Tuesday, December 15, 2009
Ice Skating Bliss
Being “present” in the moment is not always an easy task for me. Even when I am out walking, as I breathe in the crisp air, my mind wanders, thinking, turning ideas or worries around, until I realize that I’m passing by the pretty flowers and blue skies. They at least pull me back to the moment for a time, and I try to watch my breathing, in, out, but then it happens again, I’m zipped away into my thoughts.
The first time in along time that I have experienced being fully present was when I went for my first ice skating coaching session last week. I mustered up the courage to meet with a coach for a lesson. I explained to her on the phone that I had previously skated long ago, and that I was interested in taking adult skating classes, but first wanted to see where I was. We set the date and I woke up early that morning, left the house at 6:45 a.m. It felt good to be out of the house early for something other than work.
I arrived early, rented skates, laced up, and sat and watched until it was time for my session. I felt like my mother, as I watched the young skaters out there. I observed that of the handful of girls on the ice, all of them were Asian, except for one Caucasian girl. They were clearly at different levels, some were quite graceful. One girl seemed a little bit heavier than I normally see, short, and her arms were not out straight. She was trying an advanced turn, but she didn’t strike me as graceful, and her coach didn’t seem to correct her flailing arms. I felt so odd, sitting, and in some way critiquing. Who was I to judge? I couldn’t help it, but it would also make me aware of my own body movements.
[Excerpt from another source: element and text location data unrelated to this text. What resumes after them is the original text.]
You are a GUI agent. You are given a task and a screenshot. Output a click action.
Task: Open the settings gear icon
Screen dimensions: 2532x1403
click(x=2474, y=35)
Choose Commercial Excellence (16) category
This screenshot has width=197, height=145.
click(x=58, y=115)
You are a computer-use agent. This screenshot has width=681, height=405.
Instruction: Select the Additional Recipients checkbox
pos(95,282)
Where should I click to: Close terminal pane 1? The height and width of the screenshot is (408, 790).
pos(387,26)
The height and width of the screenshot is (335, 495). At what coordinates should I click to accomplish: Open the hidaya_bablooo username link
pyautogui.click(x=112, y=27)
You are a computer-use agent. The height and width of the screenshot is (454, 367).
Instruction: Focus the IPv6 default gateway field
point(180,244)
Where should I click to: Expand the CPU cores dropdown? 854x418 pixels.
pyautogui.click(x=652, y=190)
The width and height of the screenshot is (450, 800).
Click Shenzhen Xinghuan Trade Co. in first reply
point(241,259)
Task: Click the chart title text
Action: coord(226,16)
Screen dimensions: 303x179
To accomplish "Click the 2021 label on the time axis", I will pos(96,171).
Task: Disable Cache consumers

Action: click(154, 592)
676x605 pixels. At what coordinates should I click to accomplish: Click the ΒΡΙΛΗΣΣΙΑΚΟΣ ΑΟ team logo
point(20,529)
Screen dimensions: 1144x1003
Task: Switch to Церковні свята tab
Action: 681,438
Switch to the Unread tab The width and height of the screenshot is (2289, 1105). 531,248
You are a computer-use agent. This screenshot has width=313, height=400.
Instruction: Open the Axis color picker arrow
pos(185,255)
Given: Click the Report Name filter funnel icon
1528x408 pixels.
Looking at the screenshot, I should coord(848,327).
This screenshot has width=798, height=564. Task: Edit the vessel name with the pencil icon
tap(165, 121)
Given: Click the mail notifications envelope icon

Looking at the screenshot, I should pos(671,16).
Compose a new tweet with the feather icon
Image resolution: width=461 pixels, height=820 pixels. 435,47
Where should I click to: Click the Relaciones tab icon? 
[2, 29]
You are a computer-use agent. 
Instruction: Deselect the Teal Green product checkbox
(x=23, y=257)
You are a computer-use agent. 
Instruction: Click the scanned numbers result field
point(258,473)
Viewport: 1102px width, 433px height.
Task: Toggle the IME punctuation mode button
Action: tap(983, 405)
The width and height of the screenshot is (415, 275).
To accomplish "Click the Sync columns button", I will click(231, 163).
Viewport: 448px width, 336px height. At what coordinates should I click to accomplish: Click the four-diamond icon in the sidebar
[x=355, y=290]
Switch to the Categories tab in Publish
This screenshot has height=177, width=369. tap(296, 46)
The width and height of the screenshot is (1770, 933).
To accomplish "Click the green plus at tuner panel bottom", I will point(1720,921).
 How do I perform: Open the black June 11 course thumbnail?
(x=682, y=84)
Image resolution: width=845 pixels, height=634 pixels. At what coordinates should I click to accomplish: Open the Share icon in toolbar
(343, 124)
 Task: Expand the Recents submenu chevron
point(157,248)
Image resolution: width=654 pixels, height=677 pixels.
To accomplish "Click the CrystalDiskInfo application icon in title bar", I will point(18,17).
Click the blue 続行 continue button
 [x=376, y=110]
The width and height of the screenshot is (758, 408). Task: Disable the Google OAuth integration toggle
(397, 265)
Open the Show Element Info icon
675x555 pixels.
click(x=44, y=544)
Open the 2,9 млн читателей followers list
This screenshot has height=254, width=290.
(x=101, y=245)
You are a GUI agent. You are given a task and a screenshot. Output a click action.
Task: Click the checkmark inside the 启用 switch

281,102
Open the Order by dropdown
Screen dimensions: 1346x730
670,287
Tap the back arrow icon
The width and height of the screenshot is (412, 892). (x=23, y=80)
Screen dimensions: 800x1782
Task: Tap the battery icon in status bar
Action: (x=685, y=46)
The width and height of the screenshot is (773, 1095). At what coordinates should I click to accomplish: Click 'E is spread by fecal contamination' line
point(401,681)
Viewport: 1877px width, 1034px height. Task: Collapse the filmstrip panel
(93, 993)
8:00 a.m. came and I met the coach, we exchanged pleasantries. I got onto the ice and skated along and she watched and we went to the other half of the rink in a corner away from the other skaters. We started back to basics, with the most elementary of strokes. Still quite wobbly, I returned to the starting position until I had at least completed a move without completely losing my balance. She kept encouraging me, “good job, that’s it.” And she said that I was picking it up quickly. As I pushed off, I had to learn to allow my body to wait, and let my shoulders do the turning. And then when I would turn and the coach saw me lose my balance, she kept reminding me, “bring your tummy in, watch that front arm.” Ah, is that why I was so slender in childhood, all this tummy tightening. It was amazing, though, how I had forgotten how important my center is, something I take for granted. So I had to be mindful of my center being pulled in, my shoulders back, which is a chore for me, since I actually have developed somewhat bad posture over the years.
At small points throughout the session, I let go, the movements became familiar, my strokes were smooth, I was one with the ice, the skates, my body. I only realized this later when I drove away, realizing that I was truly in the present, no thoughts tried to intrude my mind while I was on the ice, instead focus was on every little thing the coach said, correcting, redoing, learning, skating. It was bliss.
My mind was completely focused on learning these rudimentary moves—moves that I do not even recall learning as a child. It was so long ago, that my body remembered most of it and began picking it up quite quickly, but my mind had no recollection of any of it. My mind only remembered a small fragment of my past ice skating experience, while my body seemed to remember all that I needed to know. At the end of the session, the coach said that she didn’t think the adult class would be good for me, not challenging enough. She thought I did quite well and that if I wanted to continue, I could test and move on, but I would need to get my own skates because the rentals are so horrible and never the same, and of course I would need to practice.
I asked if many adults skate and she said yes. She even had a 50 year old man she coached who started from scratch and had been practicing and taking lessons for two years. Wow! to learn to skate at 50—that is incredible. It gave me the little extra hope that I needed to hear. She recommended someone for me to get fitted for skates, so I made the trek and did that and am now eagerly awaiting the moment I put on my very own skates and take another coaching session and start practicing on my own. Going back to basics has been both rewarding, revealing, and quite humbling.